Reproductive factors and exogenous hormone use in relation to risk of glioma and meningioma in a large European cohort study.
Cancer epidemiology, biomarkers & prevention : a publication of the American Association for Cancer Research, cosponsored by the American Society of Preventive Oncology 2010 ; 19: 2562-9.
Michaud DS, Gallo V, Schlehofer B, Tjønneland A, Olsen A, Overvad K, Dahm CC, Kaaks R, Lukanova A, Boeing H, Schütze M, Trichopoulou A, Bamia C, Kyrozis A, Sacerdote C, Agnoli C, Palli D, Tumino R, Mattiello A, Bueno-de-Mesquita HB, Ros MM, Peeters PH, van Gils CH, Lund E, Bakken K, Gram IT, Barricarte A, Navarro C, Dorronsoro M, Sánchez MJ, Rodriguez L, Duell EJ, Hallmans G, Melin BS, Manjer J, Borgquist S, Khaw KT, Wareham NJ, Allen NE, Tsilidis KK, Romieu I, Rinaldi S, Vineis P, and Riboli E
PubMed ID : 20802020
PMCID : PMC2990203
The etiologies of glioma and meningioma tumors are largely unknown. Although reproductive hormones are thought to influence the risk of these tumors, epidemiologic data are not supportive of this hypothesis; however, few cohort studies have published on this topic. We examined the relation between reproductive factors and the risk of glioma and meningioma among women in the European Prospective Investigation into Cancer and Nutrition (EPIC).

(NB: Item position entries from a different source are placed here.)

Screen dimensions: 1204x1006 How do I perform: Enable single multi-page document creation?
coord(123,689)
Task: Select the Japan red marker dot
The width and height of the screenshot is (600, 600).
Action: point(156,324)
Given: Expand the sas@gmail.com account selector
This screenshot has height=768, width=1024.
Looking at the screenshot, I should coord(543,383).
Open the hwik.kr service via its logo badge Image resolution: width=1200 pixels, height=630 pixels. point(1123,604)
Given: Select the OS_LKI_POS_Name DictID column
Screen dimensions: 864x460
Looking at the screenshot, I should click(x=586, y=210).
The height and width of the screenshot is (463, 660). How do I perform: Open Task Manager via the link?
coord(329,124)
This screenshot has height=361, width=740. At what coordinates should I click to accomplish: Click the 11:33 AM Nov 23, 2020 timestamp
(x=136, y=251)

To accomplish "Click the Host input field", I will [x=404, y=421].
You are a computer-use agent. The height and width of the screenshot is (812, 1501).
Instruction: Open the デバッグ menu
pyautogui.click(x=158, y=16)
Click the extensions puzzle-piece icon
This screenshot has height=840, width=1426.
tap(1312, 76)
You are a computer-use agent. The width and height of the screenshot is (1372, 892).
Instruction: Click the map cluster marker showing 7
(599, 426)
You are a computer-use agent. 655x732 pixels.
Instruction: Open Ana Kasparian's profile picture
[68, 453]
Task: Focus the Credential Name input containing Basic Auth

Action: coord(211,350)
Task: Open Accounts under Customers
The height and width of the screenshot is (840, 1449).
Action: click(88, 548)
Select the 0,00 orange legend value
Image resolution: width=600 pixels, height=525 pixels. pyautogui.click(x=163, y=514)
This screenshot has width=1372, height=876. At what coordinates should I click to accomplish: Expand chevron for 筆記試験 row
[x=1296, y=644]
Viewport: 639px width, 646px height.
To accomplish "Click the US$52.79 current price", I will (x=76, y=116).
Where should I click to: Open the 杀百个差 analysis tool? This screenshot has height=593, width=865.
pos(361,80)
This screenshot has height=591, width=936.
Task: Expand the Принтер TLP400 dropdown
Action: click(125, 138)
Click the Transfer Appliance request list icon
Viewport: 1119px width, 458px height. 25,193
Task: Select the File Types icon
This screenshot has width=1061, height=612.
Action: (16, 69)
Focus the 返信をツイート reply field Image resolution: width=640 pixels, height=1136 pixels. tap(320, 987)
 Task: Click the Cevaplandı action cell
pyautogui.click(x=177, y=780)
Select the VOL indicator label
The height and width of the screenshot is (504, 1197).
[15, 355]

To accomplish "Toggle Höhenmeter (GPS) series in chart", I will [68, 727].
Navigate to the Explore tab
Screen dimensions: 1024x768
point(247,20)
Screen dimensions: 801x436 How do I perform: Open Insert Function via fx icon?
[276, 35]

After a mean of 8.4 years of follow-up, 193 glioma and 194 meningioma cases were identified among 276,212 women. Information on reproductive factors and hormone use was collected at baseline. Cox proportional hazard regression was used to determine hazard ratios (HR) and 95% confidence intervals (95% CI).
No associations were observed between glioma or meningioma risk and reproductive factors, including age at menarche, parity, age at first birth, menopausal status, and age at menopause. A higher risk of meningioma was observed among postmenopausal women who were current users of hormone replacement therapy (HR, 1.79; 95% CI, 1.18-2.71) compared with never users. Similarly, current users of oral contraceptives were at higher risk of meningioma than never users (HR, 3.61; 95% CI, 1.75-7.46).
Our results do not support a role for estrogens and glioma risk. Use of exogenous hormones, especially current use, seems to increase meningioma risk. However, these findings could be due to diagnostic bias and require confirmation.
Elucidating the role of hormones in brain tumor development has important implications and needs to be further examined using biological measurements.